### Records supplied
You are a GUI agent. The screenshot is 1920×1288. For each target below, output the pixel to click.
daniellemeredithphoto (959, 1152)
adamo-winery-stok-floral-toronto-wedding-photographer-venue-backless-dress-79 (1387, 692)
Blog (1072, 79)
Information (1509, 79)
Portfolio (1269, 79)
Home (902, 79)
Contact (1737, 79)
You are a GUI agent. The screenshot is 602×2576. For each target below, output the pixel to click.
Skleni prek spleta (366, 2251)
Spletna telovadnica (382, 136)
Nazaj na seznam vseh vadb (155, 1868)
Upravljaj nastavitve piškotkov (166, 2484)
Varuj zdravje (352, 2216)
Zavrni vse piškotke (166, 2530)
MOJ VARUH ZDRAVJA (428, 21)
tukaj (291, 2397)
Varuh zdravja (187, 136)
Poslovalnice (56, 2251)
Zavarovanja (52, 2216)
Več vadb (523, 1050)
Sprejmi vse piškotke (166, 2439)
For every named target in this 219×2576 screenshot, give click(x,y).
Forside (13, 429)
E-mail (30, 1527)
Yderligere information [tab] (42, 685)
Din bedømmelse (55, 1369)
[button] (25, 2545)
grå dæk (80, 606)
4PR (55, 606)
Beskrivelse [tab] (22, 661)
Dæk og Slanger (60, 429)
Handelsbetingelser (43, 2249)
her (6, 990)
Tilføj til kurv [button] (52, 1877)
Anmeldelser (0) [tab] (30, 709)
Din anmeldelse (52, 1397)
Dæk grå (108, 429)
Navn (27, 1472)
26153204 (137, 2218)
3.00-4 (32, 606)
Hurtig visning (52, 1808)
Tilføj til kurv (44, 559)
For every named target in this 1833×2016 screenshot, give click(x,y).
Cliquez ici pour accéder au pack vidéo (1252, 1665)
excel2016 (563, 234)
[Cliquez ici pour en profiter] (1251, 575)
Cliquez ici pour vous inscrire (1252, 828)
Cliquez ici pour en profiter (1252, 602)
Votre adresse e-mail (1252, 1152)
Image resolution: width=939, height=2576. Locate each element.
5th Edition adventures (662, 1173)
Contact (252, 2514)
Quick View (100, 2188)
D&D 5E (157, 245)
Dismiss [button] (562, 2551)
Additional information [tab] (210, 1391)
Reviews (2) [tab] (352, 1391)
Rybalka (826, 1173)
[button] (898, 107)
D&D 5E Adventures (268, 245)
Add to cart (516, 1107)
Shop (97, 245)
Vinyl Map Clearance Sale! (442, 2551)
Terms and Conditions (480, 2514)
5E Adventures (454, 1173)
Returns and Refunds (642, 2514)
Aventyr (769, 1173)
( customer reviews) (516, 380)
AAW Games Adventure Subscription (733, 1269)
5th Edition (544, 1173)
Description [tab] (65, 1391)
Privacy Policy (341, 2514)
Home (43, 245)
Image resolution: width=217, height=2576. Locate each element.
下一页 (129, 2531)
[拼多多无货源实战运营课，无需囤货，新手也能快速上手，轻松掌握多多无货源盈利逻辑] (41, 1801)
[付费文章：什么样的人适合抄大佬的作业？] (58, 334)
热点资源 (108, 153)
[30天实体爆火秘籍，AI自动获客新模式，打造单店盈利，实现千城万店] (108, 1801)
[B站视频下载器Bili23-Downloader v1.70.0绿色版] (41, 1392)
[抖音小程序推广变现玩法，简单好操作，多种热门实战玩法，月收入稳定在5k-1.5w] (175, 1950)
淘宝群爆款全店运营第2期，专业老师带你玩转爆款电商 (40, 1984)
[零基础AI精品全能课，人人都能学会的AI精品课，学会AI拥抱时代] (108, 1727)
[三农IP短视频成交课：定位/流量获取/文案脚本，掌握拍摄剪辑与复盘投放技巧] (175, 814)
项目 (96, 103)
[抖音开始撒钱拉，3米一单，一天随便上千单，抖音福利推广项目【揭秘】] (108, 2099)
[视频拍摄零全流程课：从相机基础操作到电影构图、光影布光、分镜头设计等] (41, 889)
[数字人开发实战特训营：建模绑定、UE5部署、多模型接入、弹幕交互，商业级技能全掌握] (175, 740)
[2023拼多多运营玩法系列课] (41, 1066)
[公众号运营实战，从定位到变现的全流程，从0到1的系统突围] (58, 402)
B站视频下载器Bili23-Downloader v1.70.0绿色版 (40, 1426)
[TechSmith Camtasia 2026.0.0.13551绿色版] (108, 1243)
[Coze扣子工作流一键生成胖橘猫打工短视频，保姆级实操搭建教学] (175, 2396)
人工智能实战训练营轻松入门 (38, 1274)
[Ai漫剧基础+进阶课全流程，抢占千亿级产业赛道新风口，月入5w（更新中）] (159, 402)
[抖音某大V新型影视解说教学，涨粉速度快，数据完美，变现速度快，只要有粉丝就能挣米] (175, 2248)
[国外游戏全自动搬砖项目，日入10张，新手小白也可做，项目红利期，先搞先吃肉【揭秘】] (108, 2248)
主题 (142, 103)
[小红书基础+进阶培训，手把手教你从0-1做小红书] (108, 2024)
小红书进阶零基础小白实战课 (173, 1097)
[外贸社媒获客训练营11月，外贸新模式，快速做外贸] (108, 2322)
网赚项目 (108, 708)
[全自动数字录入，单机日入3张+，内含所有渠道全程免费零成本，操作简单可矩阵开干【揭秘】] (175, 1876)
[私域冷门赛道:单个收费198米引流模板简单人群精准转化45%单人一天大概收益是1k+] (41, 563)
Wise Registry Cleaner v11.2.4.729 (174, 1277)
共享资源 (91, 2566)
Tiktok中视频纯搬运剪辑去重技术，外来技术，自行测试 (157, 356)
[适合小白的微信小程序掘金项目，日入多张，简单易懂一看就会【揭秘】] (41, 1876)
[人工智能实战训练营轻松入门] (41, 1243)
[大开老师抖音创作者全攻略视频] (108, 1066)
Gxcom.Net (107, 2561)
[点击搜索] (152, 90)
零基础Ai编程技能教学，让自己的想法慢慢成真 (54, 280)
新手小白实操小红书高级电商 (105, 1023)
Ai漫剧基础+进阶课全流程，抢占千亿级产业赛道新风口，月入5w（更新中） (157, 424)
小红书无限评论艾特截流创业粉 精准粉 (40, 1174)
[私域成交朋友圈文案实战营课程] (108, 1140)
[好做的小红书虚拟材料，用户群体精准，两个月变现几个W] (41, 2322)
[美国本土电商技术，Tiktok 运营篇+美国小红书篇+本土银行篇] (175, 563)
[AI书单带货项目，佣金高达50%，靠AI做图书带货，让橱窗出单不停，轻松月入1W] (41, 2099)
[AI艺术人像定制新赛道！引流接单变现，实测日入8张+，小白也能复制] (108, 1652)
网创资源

### What the task asks
Each line from the start of the listing above through the line containing "Sprejmi vse piškotke (166, 2439)" should be copied exactly, please, with no other lines added.

### Exercise result
You are a GUI agent. The screenshot is 1920×1288. For each target below, output the pixel to click.
daniellemeredithphoto (959, 1152)
adamo-winery-stok-floral-toronto-wedding-photographer-venue-backless-dress-79 (1387, 692)
Blog (1072, 79)
Information (1509, 79)
Portfolio (1269, 79)
Home (902, 79)
Contact (1737, 79)
You are a GUI agent. The screenshot is 602×2576. For each target below, output the pixel to click.
Skleni prek spleta (366, 2251)
Spletna telovadnica (382, 136)
Nazaj na seznam vseh vadb (155, 1868)
Upravljaj nastavitve piškotkov (166, 2484)
Varuj zdravje (352, 2216)
Zavrni vse piškotke (166, 2530)
MOJ VARUH ZDRAVJA (428, 21)
tukaj (291, 2397)
Varuh zdravja (187, 136)
Poslovalnice (56, 2251)
Zavarovanja (52, 2216)
Več vadb (523, 1050)
Sprejmi vse piškotke (166, 2439)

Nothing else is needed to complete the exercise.